Um  desafio  que  se  coloca  para  que  possam  emergir  estes  instrumentos  inovadores  ao  nível  da  observação,  da  análise  e  da  difusão  de  informação  no  que  diz  respeito  aos  territórios  urbanos  é,  pois,  o  de  criar  “ambientes”  que  conjuguem,  em  permanência  (e  não  em  episódios  raros),  informação  criteriosa,  tecnologia  adequada,  conhecimentos  especializados  e  cooperação  transdisciplinar  de  modo  a  que  as  várias  componentes  conceptuais  e  metodológicas  destes  projectos possam ser devidamente asseguradas.  

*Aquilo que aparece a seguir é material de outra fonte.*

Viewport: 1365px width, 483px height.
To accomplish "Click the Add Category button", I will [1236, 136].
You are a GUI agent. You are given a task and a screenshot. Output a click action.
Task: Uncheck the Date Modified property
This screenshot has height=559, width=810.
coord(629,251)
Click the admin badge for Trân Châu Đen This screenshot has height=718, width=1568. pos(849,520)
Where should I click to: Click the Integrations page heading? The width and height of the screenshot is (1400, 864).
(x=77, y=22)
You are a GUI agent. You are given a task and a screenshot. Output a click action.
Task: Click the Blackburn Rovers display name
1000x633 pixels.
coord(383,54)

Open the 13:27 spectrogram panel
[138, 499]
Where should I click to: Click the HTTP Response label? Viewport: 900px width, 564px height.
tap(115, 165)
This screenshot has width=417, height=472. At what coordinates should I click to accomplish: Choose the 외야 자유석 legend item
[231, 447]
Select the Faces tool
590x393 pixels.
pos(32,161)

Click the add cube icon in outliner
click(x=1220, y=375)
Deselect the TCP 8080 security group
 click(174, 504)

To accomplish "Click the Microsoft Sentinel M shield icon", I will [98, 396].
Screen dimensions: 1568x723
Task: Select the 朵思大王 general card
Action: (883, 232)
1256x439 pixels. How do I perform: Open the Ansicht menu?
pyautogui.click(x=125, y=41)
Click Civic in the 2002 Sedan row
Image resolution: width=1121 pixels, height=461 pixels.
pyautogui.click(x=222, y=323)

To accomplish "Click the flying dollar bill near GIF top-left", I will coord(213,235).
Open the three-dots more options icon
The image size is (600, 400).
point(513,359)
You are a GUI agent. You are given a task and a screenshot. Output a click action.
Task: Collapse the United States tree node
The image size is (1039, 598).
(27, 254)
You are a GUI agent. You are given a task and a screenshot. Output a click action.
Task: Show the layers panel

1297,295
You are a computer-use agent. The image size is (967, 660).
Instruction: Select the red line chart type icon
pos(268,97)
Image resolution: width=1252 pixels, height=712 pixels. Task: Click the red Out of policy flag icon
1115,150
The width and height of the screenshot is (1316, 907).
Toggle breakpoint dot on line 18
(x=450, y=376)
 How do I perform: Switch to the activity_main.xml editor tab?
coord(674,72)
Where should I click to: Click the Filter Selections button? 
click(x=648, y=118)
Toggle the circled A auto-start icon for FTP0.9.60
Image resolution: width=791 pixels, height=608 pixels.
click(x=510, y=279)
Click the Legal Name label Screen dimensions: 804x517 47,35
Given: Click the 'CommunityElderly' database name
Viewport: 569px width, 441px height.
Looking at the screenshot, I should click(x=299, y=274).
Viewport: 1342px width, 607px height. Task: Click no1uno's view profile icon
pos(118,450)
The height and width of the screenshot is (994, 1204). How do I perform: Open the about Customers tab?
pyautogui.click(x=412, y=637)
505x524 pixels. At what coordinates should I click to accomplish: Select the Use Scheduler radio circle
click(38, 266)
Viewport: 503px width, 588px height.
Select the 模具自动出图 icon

Podendo  contribuir  decisivamente  para  que  se  verifique  uma  maior  integração  entre  a  monitorização  da  qualidade  de  vida  e  as  práticas  de  concepção,  desenvolvimento  e  avaliação  de  políticas,  estes  dispositivos  deverão  ser capazes  de  produzir  os “materiais” apropriados ao perfil  dos  diferentes  utilizadores  e  à  finalidade  a  que  se  destinam.  Nessa  medida,  mais  do  que  a  imposição de certo tipo de formatos definidos aprioristicamente (índices sintéticos ou baterias de  indicadores, indicadores descritivos ou analíticos, retratos da situação ou relatórios interpretativos,  etc.), interessará a versatilidade para moldar os outputs que facilitem uma eficaz comunicação entre  esferas  de  poder,  de  interesses  e  de  actuações  e  suportem  processos  de  aprendizagem  e  mobilização  colectiva  que  melhorem  a  qualidade  de  vida  nas  cidades  e  combatam  as  desigualdades.